======== AVAILABLE DATA
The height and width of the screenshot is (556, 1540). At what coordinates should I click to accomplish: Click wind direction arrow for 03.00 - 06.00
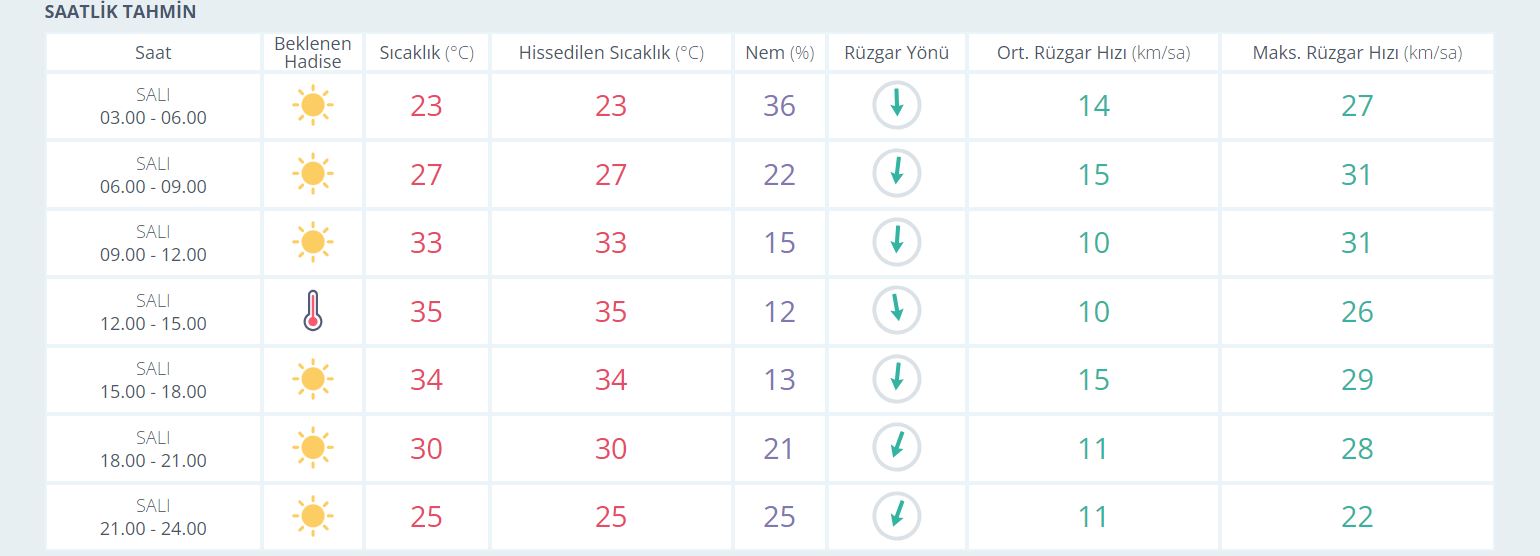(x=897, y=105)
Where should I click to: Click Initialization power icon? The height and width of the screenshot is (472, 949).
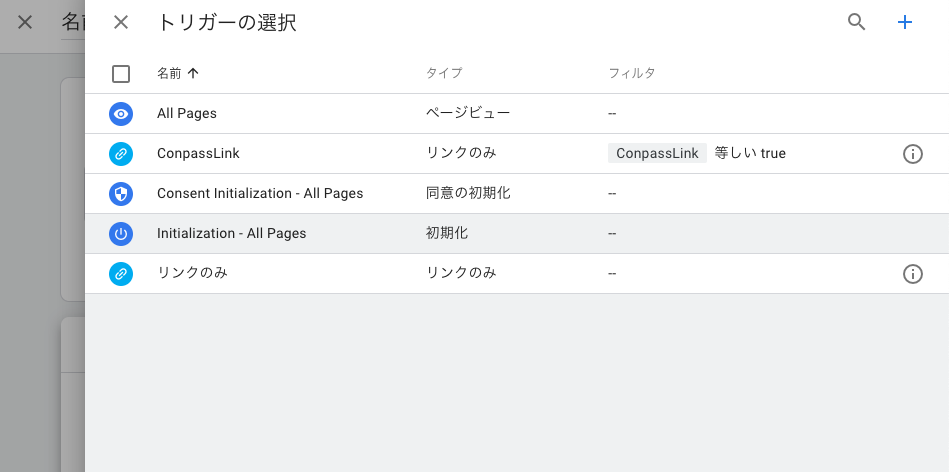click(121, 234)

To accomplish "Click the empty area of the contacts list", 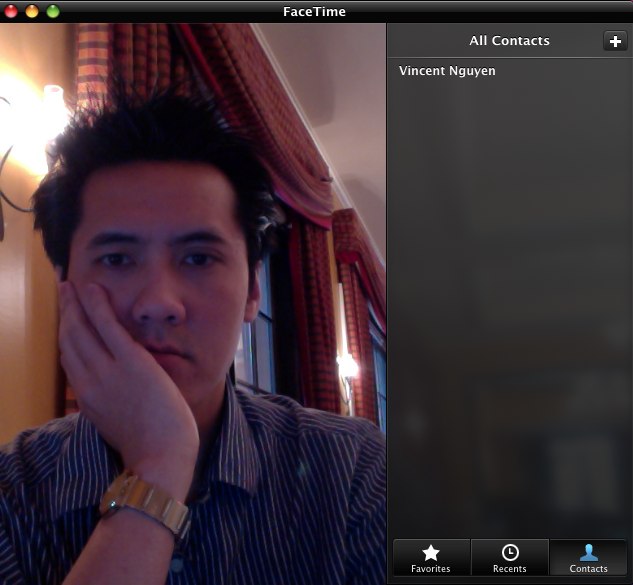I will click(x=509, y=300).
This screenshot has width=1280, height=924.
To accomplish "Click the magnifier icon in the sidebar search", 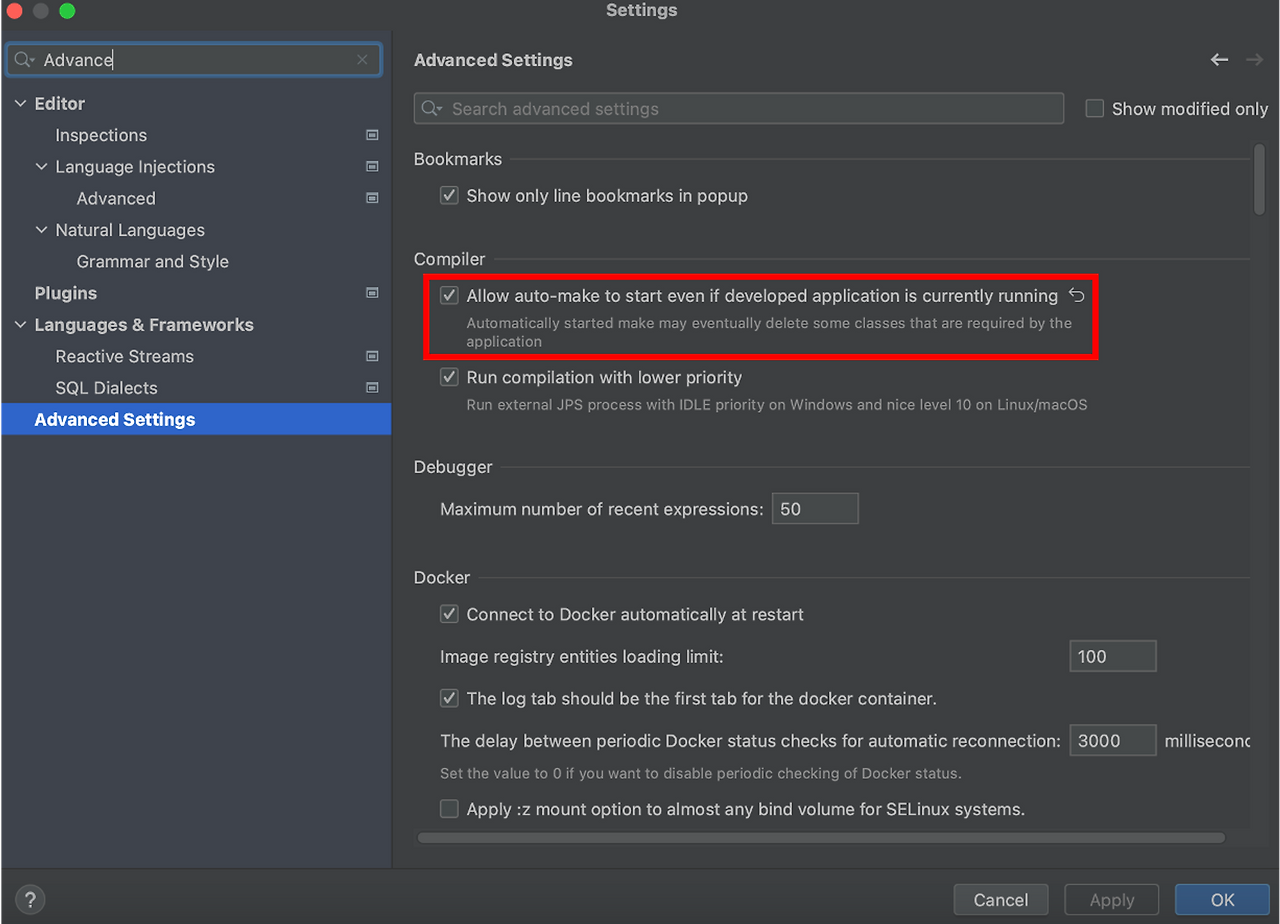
================
### TASK ITEM:
Retype the line containing "This screenshot has width=1280, height=924." and each line after it through the last line of the entries above, exactly, with no pictures and nothing else.

### TASK SOLUTION:
This screenshot has width=1280, height=924.
To accomplish "Click the magnifier icon in the sidebar search", 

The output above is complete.